[TEXT PROVIDED]:
Ricardo Salvador is a senior scientist and director of the Food & Environment Program at Union of Concerned Scientists. Before UCS, Dr. Salvador served as a program officer for Food, Health, and Well-being with the W.K. Kellogg Foundation. While there, he partnered with colleagues to create programs that addressed the connections between food and health, environment, economic development, sovereignty, and social justice. Dr. Salvador was on the faculty of agronomy at Iowa State University for 18 years.
Eric Schlosser, an award-winning journalist, has written for Atlantic Monthly, Rolling Stone, Vanity Fair, The Nation, and The New Yorker, among others. He has received a National Magazine Award and a Sidney Hillman Foundation Award for reporting. His books, Reefer Madness, Fast Food Nation: The Dark Side of the All-American Meal, and Chew on This, which he co-authored, have been national bestsellers. Fast Food Nation is assigned reading at universities across the country and was adapted to film in 2006. His recent works include Command and Control: Nuclear Weapons, the Damascus Accident and the Illusion of Safety (2013), which was nominated for the Pulitzer Prize for History award, and Gods Of Metal (2015).
Shakirah Simley is the Executive Director of the Booker T. Washington Community Service Center, the former director of the Office of Racial Equity for the City and County of San Francisco, a Fulbright alum, and a food justice advocate. Previously, she has worked in food policy and community development work, and operated an artisan preserves company, and for the past decade, has championed applying a race and gender equity lens to improve the nation’s food system.
Alice Waters, chef, author, food activist, and owner of Chez Panisse, has been a champion of local, sustainable agriculture for over four decades. She is the founder of The Edible Schoolyard Project, an innovative model for public education that integrates growing and cooking food into the core academic curriculum. Waters’ vision for edible education began 20 years ago with The Edible Schoolyard at Berkeley’s Martin Luther King Jr. Middle School, which today draws visitors from around the world. To date, there are more than 4,000 Edible Schoolyard Network member programs in 54 countries. Waters is also vice president of Slow Food International and is the author of 14 books, including New York Times bestsellers The Art of Simple Food I & II, 40 Years of Chez Panisse: The Power of Gathering, and The Edible Schoolyard: A Universal Idea.

[GOAL OF THE EXERCISE]:
Please decide whether each statement agrees with the biographies, answering yes or no and quoting the deciding words from the biographies. 1. Ricardo Salvador taught agronomy at Iowa State University for 18 years. 2. Fast Food Nation was adapted to film in 2013. 3. Edible Schoolyard Network member programs exist in 54 countries. The material that follows is not needed.

[Dataset excerpt]:

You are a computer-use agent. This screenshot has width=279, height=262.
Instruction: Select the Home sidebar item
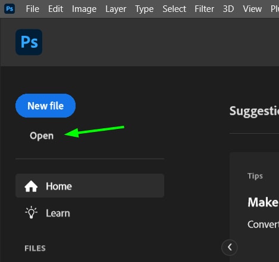coord(90,186)
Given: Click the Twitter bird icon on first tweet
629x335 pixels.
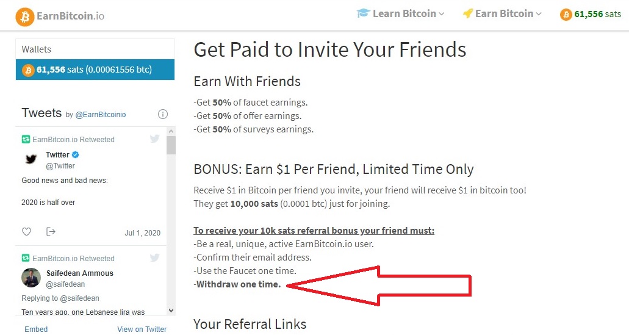Looking at the screenshot, I should pos(155,139).
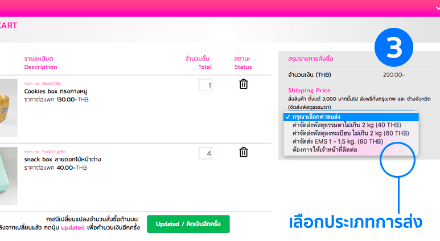Remove the snack box item using trash icon
The width and height of the screenshot is (440, 241).
click(244, 152)
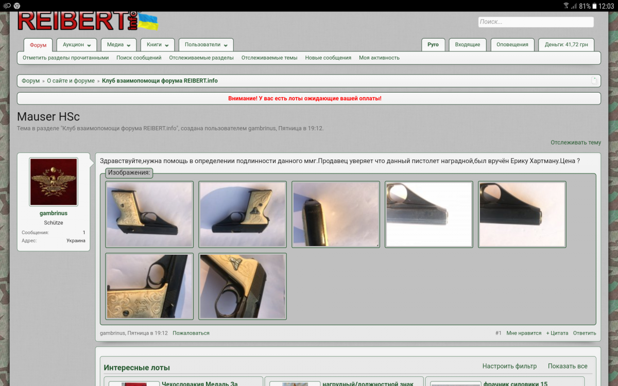This screenshot has height=386, width=618.
Task: Click Отслеживать тему link
Action: coord(575,143)
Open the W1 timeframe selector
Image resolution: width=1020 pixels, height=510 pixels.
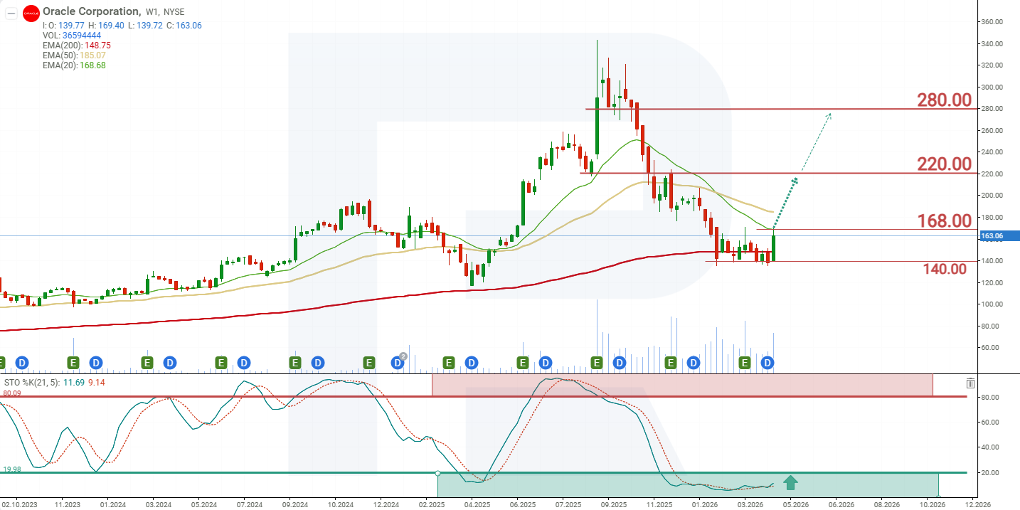click(x=150, y=11)
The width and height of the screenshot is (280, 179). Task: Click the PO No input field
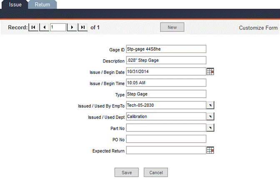point(166,139)
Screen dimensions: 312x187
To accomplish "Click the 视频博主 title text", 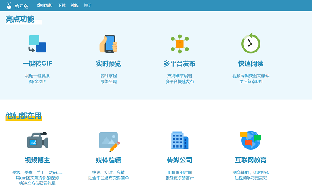I will 37,160.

[RESULT OF THE EXERCISE]:
1. Yes: "Dr. Salvador was on the faculty of agronomy at Iowa State University for 18 years."
2. No: "was adapted to film in 2006."
3. Yes: "there are more than 4,000 Edible Schoolyard Network member programs in 54 countries."